In early February 2023, the Patent Office’s Director designated as precedential the Patent Trial and Appeal Board’s decision in Xerox Corp. v. Bytemark, Inc., IPR2022-00624, Paper 9 (PTAB Aug. 24, 2022). In this decision, the Board denied a petition seeking inter partes review. The petitioner asserted the challenged patent claims were obvious over printed publication prior art. One of the claimed features was not asserted to be disclosed in the published prior art, but rather asserted to be part of an ordinarily skilled artisan’s common knowledge. The Board characterized this as a “conclusory assertion,” and gave little weight to the accompanying expert witness’s declaration cited in support. Why? Because the declaration, according to the Board, “merely repeats, verbatim, the conclusory assertion for which it is offered to support,” and “does not cite to any additional supporting evidence or provide any technical reasoning [in] support.” Id. at 15.
The Board further explained that such a declaration “is particularly problematic in cases where, like here, expert testimony is offered not simply to provide a motivation to combine prior-art teachings, but rather to supply a limitation missing from the prior art.” Id. at 16. Such a declaration is entitled to weight where the missing limitation is “unusually simple and the technology particularly straightforward,” but the petitioner neither alleged that nor offered support for such an allegation. Id.
This is not a controversial decision. After all, the Board’s rules caution that such a declaration may be given little or no weight. See 37 C.F.R. § 42.65(a) (“Expert testimony that does not disclose the underlying facts or data on which the opinion is based is entitled to little or no weight.”). And Federal Circuit decisions have also explained this potential. See Upjohn Co. v. Mova Pharm. Corp., 225 F.3d 1306, 1311 (Fed. Cir. 2000) (“Lack of factual support for expert opinion to factual determinations, however, may render the testimony of little probative value in a validity determination.”) (quoting Ashland Oil, Inc. v. Delta Resins & Refractories, Inc., 776 F.2d 281, 294 (Fed. Cir. 1985)); Carella v. Starlight Archery & Pro Line Co., 804 F.2d 135, 138 (Fed. Cir. 1986) (“Although in some circumstances unsupported oral testimony can be sufficient to provide prior knowledge or use, it must be regarded with suspicion and subjected to close scrutiny.”). The Board’s decision cites this authority.
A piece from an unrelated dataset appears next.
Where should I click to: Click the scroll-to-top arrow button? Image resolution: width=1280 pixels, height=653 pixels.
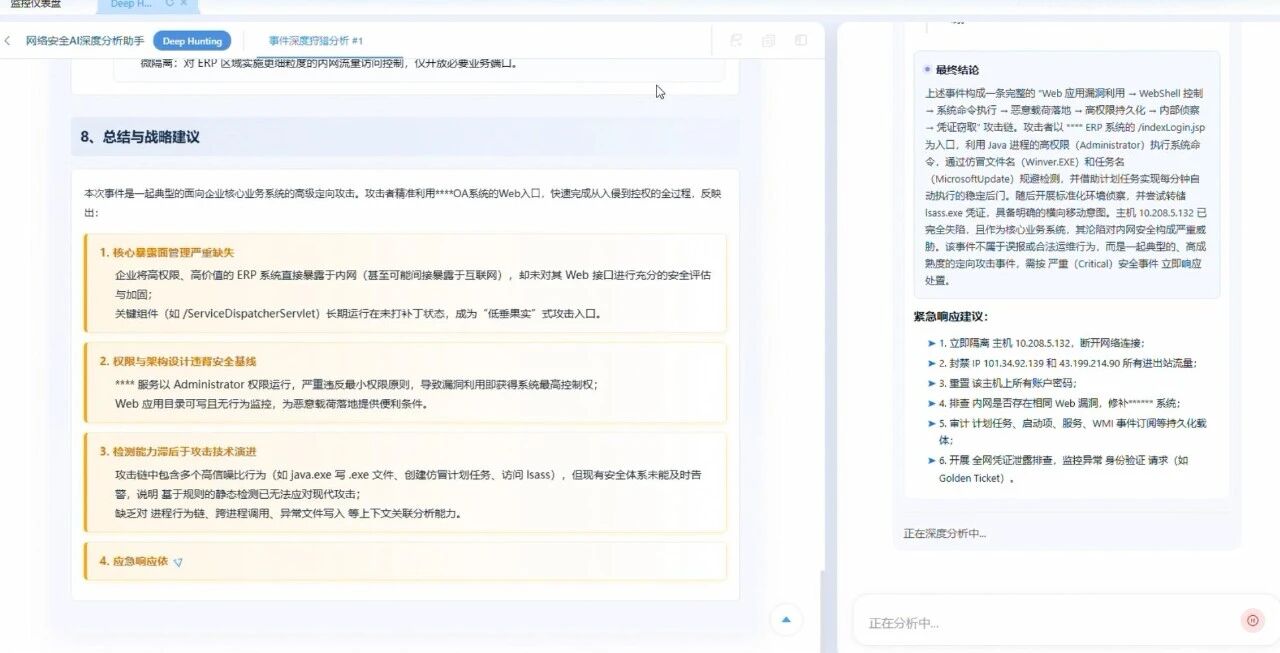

Dozens of Board decisions have been designated as precedential and can be found at this link. These decisions establish additional binding authority on practice and procedure involving cases the Board decides. Typically, these decisions address important issues regarding case law or issues of broad applicability to the Board. Most petitions for inter partes review and post-grant review are accompanied by expert declarations. The Xerox decision may merely be the Director’s reminder that the Board has discretion to accord those declarations little weight where they are not themselves supported by evidence or technical reasoning.